Association for Defending Victims of Terrorism – in an editorial article in Leadership Nigerian website we read about terrorists not bandits.
The article goes, the security situation in the country is deteriorating by the day and necessitating calls for a decisive action by the federal government and all state actors against the activities of terrorists. Those who have been terrorising the country, kidnapping, maiming and killing innocent Nigerians are simply terrorists and should not be given any other label.
Terrorism involves the use or threat of violence and seeks to create fear, not just within the direct victims but among a wider audience. Marches, protests, and similar peaceful activities do not meet the criteria for terrorism. The purpose of the violent extremism is not just or even primarily to hurt, kill, or destroy the immediate target, but rather to convey a message.
With reports at the disposal of the government, it should be able to define who is actually a terrorist or cattle rustlers and so label them to be treated as such by the security agencies. Those we are calling bandits have moved one step forward because of the kind of weapons they use. If a bandit can go to the extent of bringing down a fighter jet, it is no longer banditry but terrorism pure and simple.
In the opinion of this newspaper, what the nation is currently witnessing is more than banditry, and calling the perpetrators the right name will help us to tackle them and bring the menace that has almost crippled this country to a permanent end.
Weapons like anti-aircraft guns or Surface to Air Missiles are expensive. And from recent happenings across the country, especially in the North, it is clear that the so-called bandits have enriched themselves enough from ransoms received from kidnappings to purchase such war hardware.
In our view, it is high time the government walked the talk by matching military might and actions with the required political will and dealing with the issue decisively. They are all terrorists. Kidnapping and banditry should be declared as terrorism, and those involved should be seen as running terrorist organisations.
The continued reference or labeling of the perpetrators of violence across the country, especially in the North as bandits, rather than terrorists is, to all intents and purposes like treating the issue with kid gloves. Let’s call a spade a spade; otherwise, there will never be an end to the violence. Criminals are criminals and should be dealt with accordingly, without sentiments, fear or favour.
In Kaduna State, between January and March this year, a total of 323 people were killed by bandits. This was reported by the commissioner for Internal Security and Home Affairs at a State Security Council meeting. The figure given out was 292 males and 20 females. Another 949 people were kidnapped by bandits during the same period.
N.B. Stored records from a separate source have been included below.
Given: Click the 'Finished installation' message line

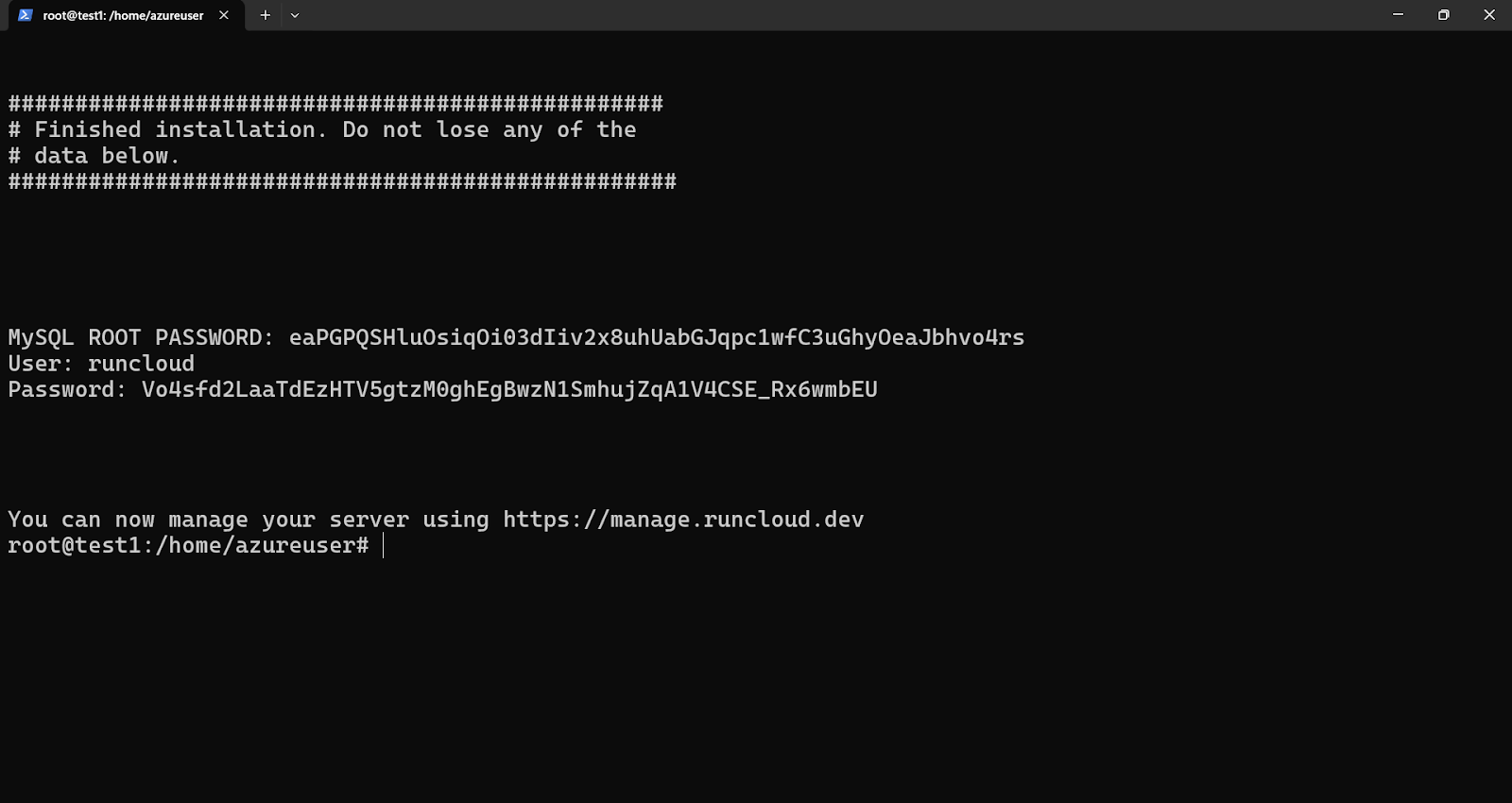Looking at the screenshot, I should tap(321, 129).
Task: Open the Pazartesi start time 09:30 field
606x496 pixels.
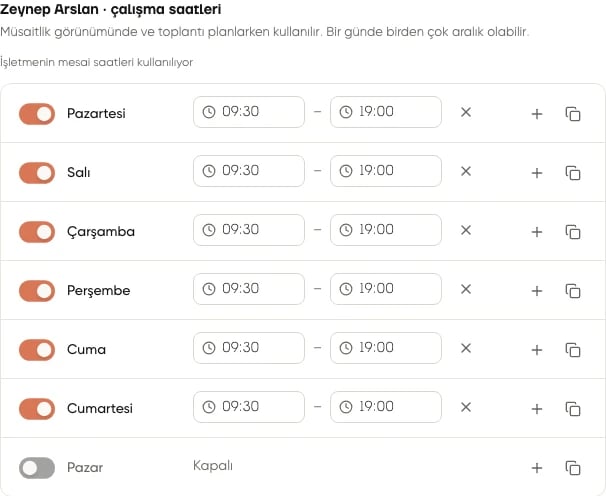Action: click(x=249, y=112)
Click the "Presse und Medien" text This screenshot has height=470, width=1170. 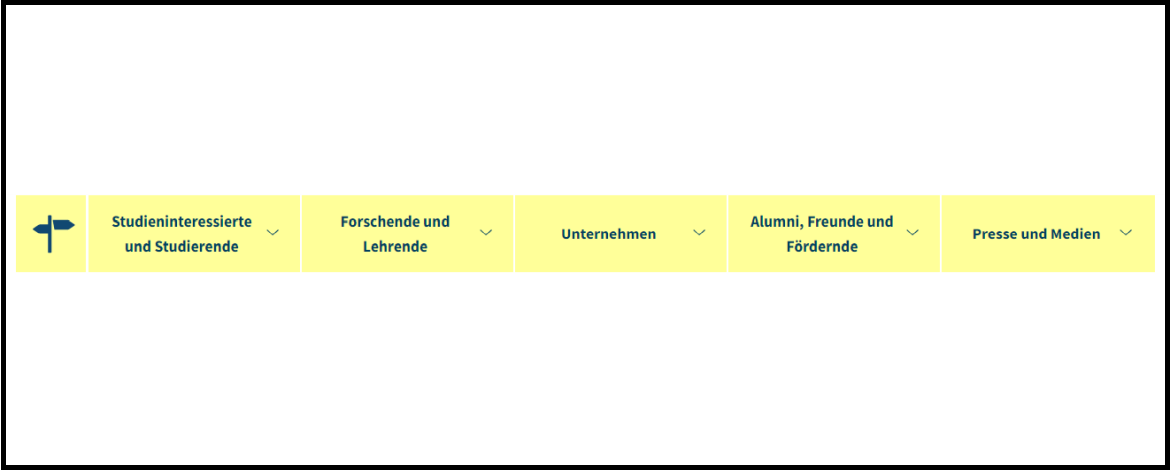coord(1036,234)
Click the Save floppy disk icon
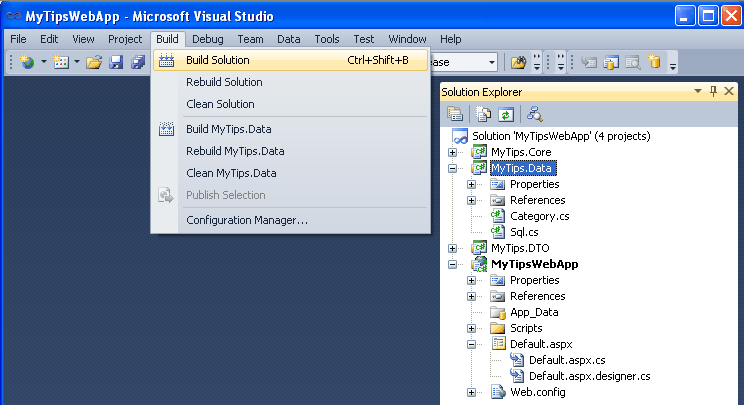Image resolution: width=744 pixels, height=405 pixels. [x=116, y=62]
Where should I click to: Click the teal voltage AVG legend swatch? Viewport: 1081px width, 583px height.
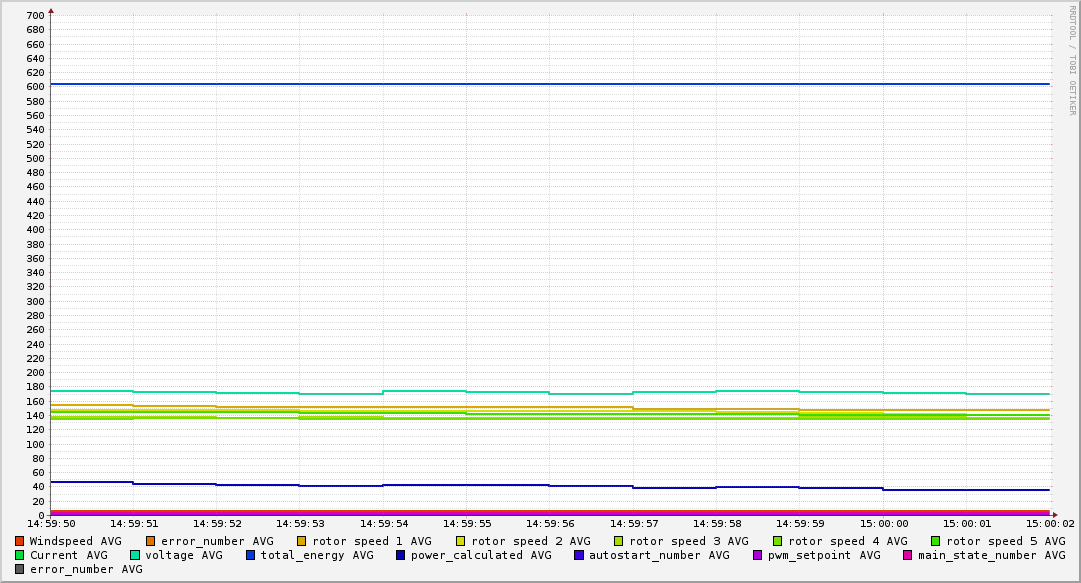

The figure is higher today.
And in Zamfara State, in June this year, according to a police report, 88 villagers were killed by bandits in one day. One can therefore imagine the unofficial figures. The perpetrators of these dastardly acts, with all sense of morals, shouldn’t be romantically called ‘bandits’. No, it shouldn’t be!
The actions of these people have led to the killing and displacement of thousands of innocent citizens whose sources of livelihood have also been completely destroyed. Who else does that kind of evil but a terrorist?
It does not make sense for security operatives to have a time lag in the pursuit of criminal elements at all. It is expected that various means of information sharing techniques are adopted to trace the hideouts of these criminals or crime scenes with a view to crushing the perpetrators. There may be civilian casualties in such operations, but definitely, those cases are not premeditated.
In order to find a lasting solution to the insecurity ravaging the country, government must be proactive in getting the necessary intelligence to deal with organised crimes. Hardened criminals must be hit hard and treated accordingly. Unlawful carrying of arms should also be seriously punished. President Muhammadu Buhari’s shoot at sight order on possession of AK-47 riffles should not be a mere pronouncement.
Government has the responsibility to provide genuine leadership required in prosecuting this war. The government must show the will to fight the terrorists. The use of intelligence and aggressive military action is the best way to deal with these terrorists being pampered as insurgents or bandits. They are terrorists, nothing more nothing less.